▶ **To-do list**:
(1) Answer these from the forum thread on carbonated alcoholic water:
(a) Why does Luek say he can't use a keg?
(b) What does Maheel suggest doing instead of fermenting sugar, yeast, water and yeast nutrient?
(c) Which yeasts does manticle name as neutral choices?
(2) Continue the forum thread on carbonated alcoholic water from the point where it stops.

▶ **Source passage**:
******************************
# Carbonated Alcoholic Water.



## Luek (31/3/12)

I read a topic recently about making bourbon and cola fermented water and bottle carbonating, and I've been thinking about trying something weird since.

I'd never attempt the above because even at the best of times, a palatable form of cola that doesn't come in pet bottles labelled "coca~cola" is bloody rare at the best of times... a thought cemented further from many failed sodastream attempts with every cola syrup I've ever seen.

I was considering laying down something like sugar, yeast, water, yeast nutrient, and rack to secondary with "no added sugar" cordial and bottle carb.

I see a problem with this though, and that's in the amount of time and effort wasted if that particular flavour isn't very good, especially if I get ratio wrong etc

I thought perhaps I could leave flavouring until I decant, and work out amounts as I go.

So my question I guess, has anyone made bodgy alcoholic soda water like I intend to? 
If not, some broader knowledge would be appreciated in regards to the following details: 
- what yeast/s impact flavour the least?
- what would be the best sugar for zero flavour?
- how much sugar would be needed for 5-7%abv? 

I'm not awesome with the calcs up top when I do weird shit like this.

If you intend to give me a hard time with questions like "why bother?", what's the point of home brewing if you're not willing to experiment considerably.


----------



## Maheel (31/3/12)

it will taste like crap (sugar, yeast, water, yeast nutrient)

i think you would be better just tipping a very clean vodka into a keg with water and carbing it up


----------



## Luek (31/3/12)

Don't have keg stuff.
On the wish list but with kegs come a lot more equipment I frankly don't have the room or fridge space for, especially when I'm moving soon.


----------



## Greg.L (31/3/12)

I hear this sort of thing is quite popular in gaol, otherwise known as prison hooch.


----------



## Luek (31/3/12)

Maybe I should get a pen pal.


----------



## manticle (31/3/12)

I don't want to crap on your idea too much (although alcoholic soda water is the antithesis of everything I enjoy about home making alcoholic beverages) so why not just start with the most basic, cleanest ingredients you can and work from there?

Pure water, a couple of grams of food grade calcium or a good yeast nutrient, a neutral yeast like US05 or a clean lager yeast and dextrose. Ferment at the low temp end of the range specific to the yeast you are using. Let it finish properly, condition at ferment temps for a week, then cold condition for a couple of weeks, carbonate and see what happens

I've not done anything like this (nor will I ever) but in another world, if I were to approach it, that's what I would do. If it turns out crap, either abandon the idea, learn what went wrong and fix it, or learn the arts of illegal stuff wot discussing here is verboten of. Quite.
******************************
▶ **Data excerpt**:
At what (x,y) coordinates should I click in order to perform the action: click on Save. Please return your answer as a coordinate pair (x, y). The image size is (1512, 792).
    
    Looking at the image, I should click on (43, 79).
******************************
▶ **Outputs by task**:
(1)
(a) He doesn't have keg gear. Kegs need more equipment than he has room or fridge space for, especially since he's moving soon.
(b) Tip a very clean vodka into a keg with water and carbonate it.
(c) US05 or a clean lager yeast.

(2)
----------



## MHB (31/3/12)

Pretty easy to do (and perfectly legal) if you are happy to stay at around 5-7%, just use white sugar a touch of nutrient and a good clean yeast (I would use Champagne AKA EC1118), you can assume that a yeast like that would attenuate nearly all the way (i.e. eat all the sugar), the simplest approach would be to make a standard 22.5 L brew then bottle condition that.
You have two problems first getting rid of any flavours from the primary ferment the answer is to add some activated carbon after fermentation is complete, best to rack first then leave on carbon for about a week before bottling. It might be a good idea to reseed the bottles with just a touch of yeast.
Second is most of the easily obtainable cordial type flavours have too much sugar if you add them to the bottle they will way over carbonate and probably explode, better to make the clear fizzy and perhaps to carb that fairly highly then make up the mixed drink in the glass.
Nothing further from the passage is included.